(Given problem A): Name every application that the patent description says NAP devices offer for the received channels.
(Given problem B): Summarize the patent description in three sentences.
(Given problem C): Extend the patent description with the paragraph that would follow its last sentence.

## start Source extract

Detailed Description

Complete technical specification and implementation details from the patent document.

The present disclosure relates to a Field Programmable Gate Array (FPGA) for video processing including a graphical processing unit and to a video processing device, in particular a multiviewer system comprising such an FPGA.

For the transition from media broadcasting equipment to purely IP-based broadcast equipment, operators and broadcasting companies need equipment for implementing the transition between classical broadcast equipment utilizing traditional baseband media and IP-based broadcast equipment.

For the transition to purely native IP infrastructures, broadcasters and media organizations need efficient media processing tools to bridge the gap between traditional baseband media and modern IP environments. Commercially available network attached processor (NAP) devices such as Neuron® from EVS Broadcast SA offer IP video, audio, and data processing for both current and future broadcast operations. Designed around IP technology, NAP devices have the power to process up to 64 HD channels or 16 UHD channels delivered via true 100G Ethernet and optional SDI connectivity. NAP devices offer various applications including bridge, convert, protect, compress, shuffle, and view of the received channels to meet infrastructure processing requirements. In other words, by loading different kind of software it is possible to configure a hardware platform to perform different types of processing.

Operators/users in a broadcast studio for news or sports productions utilize multiviewers to monitor multiple video and audio streams at the same time for improved usability and ease of operation of their live production workflows. Flexibility on the layout of the multiviewer and low latency are aspects that are important for the users.

When operating as a multiviewer, the NAP device needs to be able to execute graphics functions such as to display audio meters, to move graphics elements by bit blitter operations, and to draw bordered boxes to name some examples. To this end, a graphic processing unit (GPU) is provided in the NAP device that interfaces with the software application that configures the NAP device as a multiviewer. For achieving smooth graphics, the GPU must be able to display e.g. 8 audio meters and adapt the display for every frame. Furthermore, execution of graphic processing should not be done at the expense of a CPU in the NAP device executing the software that implements the multiviewer functionality.

## end Source extract
## start Dataset records

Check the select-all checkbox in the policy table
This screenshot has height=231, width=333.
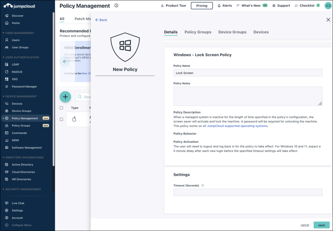(61, 108)
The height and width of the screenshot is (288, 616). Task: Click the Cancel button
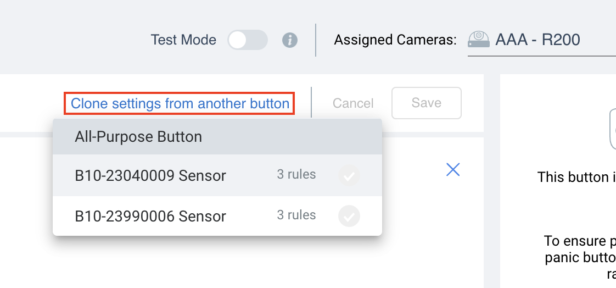click(x=353, y=103)
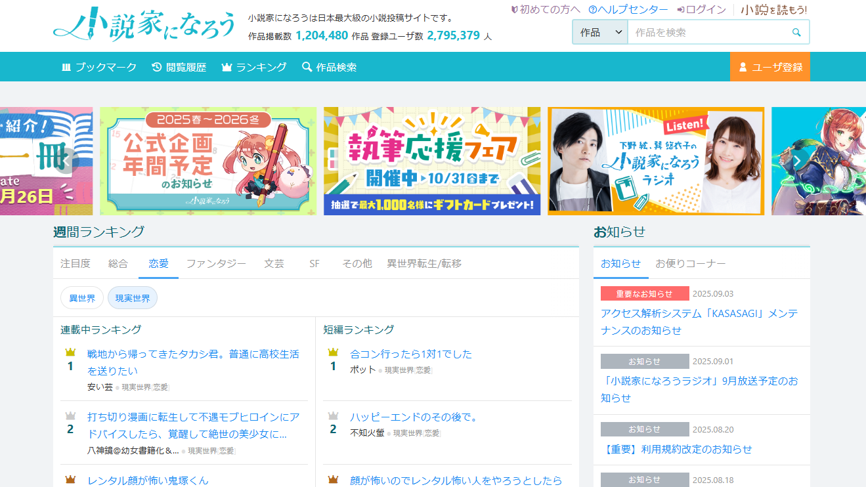
Task: Click the 執筆応援フェア banner
Action: (x=432, y=161)
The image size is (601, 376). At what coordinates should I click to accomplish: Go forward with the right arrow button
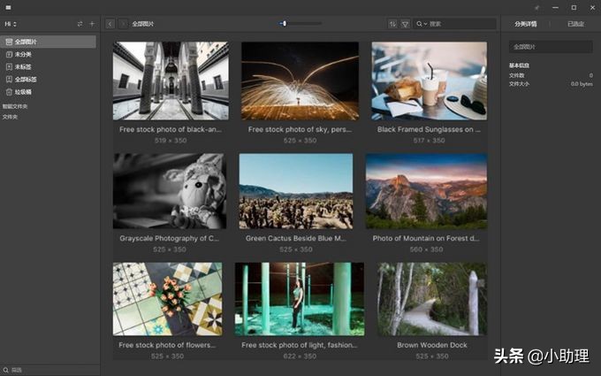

## end Dataset records

(Exercise result A): Bridge, convert, protect, compress, shuffle, and view.

(Exercise result B): The disclosure concerns an FPGA for video processing that includes a graphical processing unit, and a video processing device, in particular a multiviewer system, comprising such an FPGA. Network attached processor devices process IP video, audio, and data, and loading different software configures them for different types of processing, while multiviewer users value flexible layouts and low latency. When operating as a multiviewer, the device needs a GPU that can execute graphics functions such as updating audio meters every frame without burdening the CPU that runs the multiviewer software.

(Exercise result C):
Existing GPUs are typically hard coded on an FPGA, i.e. their functionality is fixed and not flexible. The GPU is defined using a hardware description language and translated into a configuration file by generator software, which specifies how the physical elements in the FPGA are to be connected. In this sense a hardcoded GPU defines the desired circuit structure of the FPGA. This is also referred to as the configuration of the FPGA. In consequence, conventional GPUs can process only predefined input commands and data to produce a predefined graphical output. This type of fixed function GPU consumes FPGA resources and is for that reason normally not scalable because the FPGA resources are limited and are needed to perform processing steps on the incoming video streams. For the sake of clarity is noted that for the GPU it does not matter if an SDI-only processing multiviewer or IP-based multiviewer is used.

In view of the limitations of existing GPUs on FPGAs, there remains a desire for an FPGA to overcome or at least improve one or more of the problems mentioned above.

According to a first aspect the present disclosure suggests FPGA for video processing including a graphical processing unit. The FPGA comprises an interface for receiving drawing commands, a VRAM for storing video data, a shader device configured to load a software applet into a working memory for executing the drawing commands. The shader device generates graphical elements that are written into the VRAM. The FPGA further comprises an output for providing an output signal including at least one graphical element.

In an advantageous embodiment the FPGA is configured to additionally provide at the output at least one video stream, wherein the at least one graphical element associated with the video stream(s). In video production, many times it is necessary to process incoming video streams provided by cameras or video recorders, for instance converting the video stream from one format to another one. For this task the performance of FPGAs is superior to software programmable CPUs. In contrast to conventional FPGAs, the FPGA according to the present disclosure implements a GPU, the functionality of which is defined by small software programs called an applet. Hence the proposed FPGA implements a non-fixed function hardware accelerated GPU.

By loading different applets into a working memory of the shader device unparalleled flexibility can be achieved without consuming a lot of FPGA resources in comparison to dedicated fixed function GPUs used in conventional FPGA products.

In an advantageous embodiment the shader device is configured to load several applets at the same time into the working memory, wherein the applets execute different drawing commands.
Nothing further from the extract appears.